Machine learning (ML) models trained on data from potentially untrusted sources are vulnerable to poisoning. A small, maliciously crafted subset of the training inputs can cause the model to learn a "backdoor" task (e.g., misclassify inputs with a certain feature) in addition to its main task. Recent research proposed many hypothetical backdoor attacks whose efficacy heavily depends on the configuration and training hyperparameters of the target model. Given the variety of potential backdoor attacks, ML engineers who are not security experts have no way to measure how vulnerable their current training pipelines are, nor do they have a practical way to compare training configurations so as to pick the more resistant ones. Deploying a defense requires evaluating and choosing from among dozens of research papers and re-engineering the training pipeline. In this paper, we aim to provide ML engineers with pragmatic tools to audit the backdoor resistance of their training pipelines and to compare different training configurations, to help choose one that best balances accuracy and security. First, we propose a universal, attack-agnostic resistance metric based on the minimum number of training inputs that must be compromised before the model learns any backdoor. Second, we design, implement, and evaluate Mithridates a multi-stage approach that integrates backdoor resistance into the training-configuration search. ML developers already rely on hyperparameter search to find configurations that maximize the model's accuracy. Mithridates extends this standard tool to balance accuracy and resistance without disruptive changes to the training pipeline. We show that hyperparameters found by Mithridates increase resistance to multiple types of backdoor attacks by 3-5x with only a slight impact on accuracy. We also discuss extensions to AutoML and federated learning.
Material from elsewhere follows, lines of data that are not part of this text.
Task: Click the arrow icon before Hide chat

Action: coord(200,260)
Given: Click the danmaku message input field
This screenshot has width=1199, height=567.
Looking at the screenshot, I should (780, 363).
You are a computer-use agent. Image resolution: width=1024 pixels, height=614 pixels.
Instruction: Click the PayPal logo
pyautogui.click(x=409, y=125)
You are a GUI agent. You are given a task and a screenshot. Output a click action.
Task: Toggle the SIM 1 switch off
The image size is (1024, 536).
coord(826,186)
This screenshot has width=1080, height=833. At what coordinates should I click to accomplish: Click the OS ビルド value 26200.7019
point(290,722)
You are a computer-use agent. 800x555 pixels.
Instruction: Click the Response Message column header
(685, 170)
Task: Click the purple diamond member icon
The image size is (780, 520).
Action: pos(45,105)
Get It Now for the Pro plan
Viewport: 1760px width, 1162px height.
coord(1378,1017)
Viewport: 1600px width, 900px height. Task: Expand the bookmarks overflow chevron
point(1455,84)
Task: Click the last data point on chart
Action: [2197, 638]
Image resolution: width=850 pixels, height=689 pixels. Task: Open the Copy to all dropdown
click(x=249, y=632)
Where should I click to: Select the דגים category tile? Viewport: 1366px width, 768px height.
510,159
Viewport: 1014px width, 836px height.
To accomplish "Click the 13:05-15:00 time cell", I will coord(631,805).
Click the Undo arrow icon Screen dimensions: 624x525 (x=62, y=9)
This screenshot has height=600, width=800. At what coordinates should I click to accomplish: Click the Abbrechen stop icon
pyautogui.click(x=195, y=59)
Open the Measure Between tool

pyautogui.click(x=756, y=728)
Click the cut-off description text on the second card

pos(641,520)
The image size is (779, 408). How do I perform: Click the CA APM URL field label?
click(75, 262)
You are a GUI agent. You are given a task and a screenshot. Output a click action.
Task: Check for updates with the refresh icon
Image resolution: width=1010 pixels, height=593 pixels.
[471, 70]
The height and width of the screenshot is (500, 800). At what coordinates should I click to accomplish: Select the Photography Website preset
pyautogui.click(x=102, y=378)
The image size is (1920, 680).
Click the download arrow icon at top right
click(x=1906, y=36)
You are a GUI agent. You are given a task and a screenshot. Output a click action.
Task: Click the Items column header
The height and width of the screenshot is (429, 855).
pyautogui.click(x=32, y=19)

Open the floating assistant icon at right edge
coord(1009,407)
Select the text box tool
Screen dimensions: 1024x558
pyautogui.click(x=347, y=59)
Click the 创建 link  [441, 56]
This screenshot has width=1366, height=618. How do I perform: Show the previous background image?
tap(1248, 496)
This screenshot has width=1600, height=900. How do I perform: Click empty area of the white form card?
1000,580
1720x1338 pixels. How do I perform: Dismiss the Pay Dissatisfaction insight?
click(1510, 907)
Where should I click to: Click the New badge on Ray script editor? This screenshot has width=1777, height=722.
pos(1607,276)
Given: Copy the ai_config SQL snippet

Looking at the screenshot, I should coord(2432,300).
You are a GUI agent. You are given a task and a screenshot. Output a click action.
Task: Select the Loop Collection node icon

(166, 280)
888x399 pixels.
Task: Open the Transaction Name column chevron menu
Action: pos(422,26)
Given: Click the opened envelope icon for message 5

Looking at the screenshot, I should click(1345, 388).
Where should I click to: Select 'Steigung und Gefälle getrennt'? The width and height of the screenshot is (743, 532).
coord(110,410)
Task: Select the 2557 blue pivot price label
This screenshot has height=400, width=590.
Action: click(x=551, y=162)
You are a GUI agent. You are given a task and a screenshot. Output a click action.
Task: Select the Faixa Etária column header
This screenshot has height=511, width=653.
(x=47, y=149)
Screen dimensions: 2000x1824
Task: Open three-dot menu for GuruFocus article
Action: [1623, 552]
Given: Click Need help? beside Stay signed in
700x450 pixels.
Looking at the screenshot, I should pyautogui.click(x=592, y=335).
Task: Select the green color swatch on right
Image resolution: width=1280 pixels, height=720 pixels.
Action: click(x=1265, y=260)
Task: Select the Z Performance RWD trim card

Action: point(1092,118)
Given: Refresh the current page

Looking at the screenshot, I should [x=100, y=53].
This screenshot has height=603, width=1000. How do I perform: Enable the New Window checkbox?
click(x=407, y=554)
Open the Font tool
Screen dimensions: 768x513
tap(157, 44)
翻译：从潜在不可信来源数据训练的机器学习模型易受投毒攻击。一小部分恶意构造的训练样本可使模型在完成主要任务的同时学习"后门"任务（例如，对具有特定特征的输入进行错误分类）。近期研究提出了多种假设性后门攻击，其有效性高度依赖于目标模型的配置和训练超参数。面对多种潜在后门攻击，非安全领域的机器学习工程师既无法度量当前训练流水线的脆弱性，也缺乏实际方法比较不同训练配置以选择更具鲁棒性的方案。部署防御措施需评估并筛选数十篇研究论文，并重新设计训练流水线。本文旨在为机器学习工程师提供实用工具，用于审计训练流水线的后门鲁棒性并比较不同训练配置，以帮助选择兼顾精度与安全性的最佳方案。首先，我们提出一种与攻击无关的通用鲁棒性度量指标，基于模型学习任何后门前需被投毒的最小训练样本数量。其次，我们设计、实现并评估了Mithridates——一种将后门鲁棒性集成到训练配置搜索中的多阶段方法。机器学习开发者已依赖超参数搜索寻找最大化模型精度的配置。Mithridates扩展了这一标准工具，在不颠覆性改变训练流水线的前提下平衡精度与鲁棒性。实验表明，Mithridates发现的超参数可将多种后门攻击的鲁棒性提升3-5倍，且仅对精度产生轻微影响。我们还讨论了在自动机器学习与联邦学习场景中的扩展应用。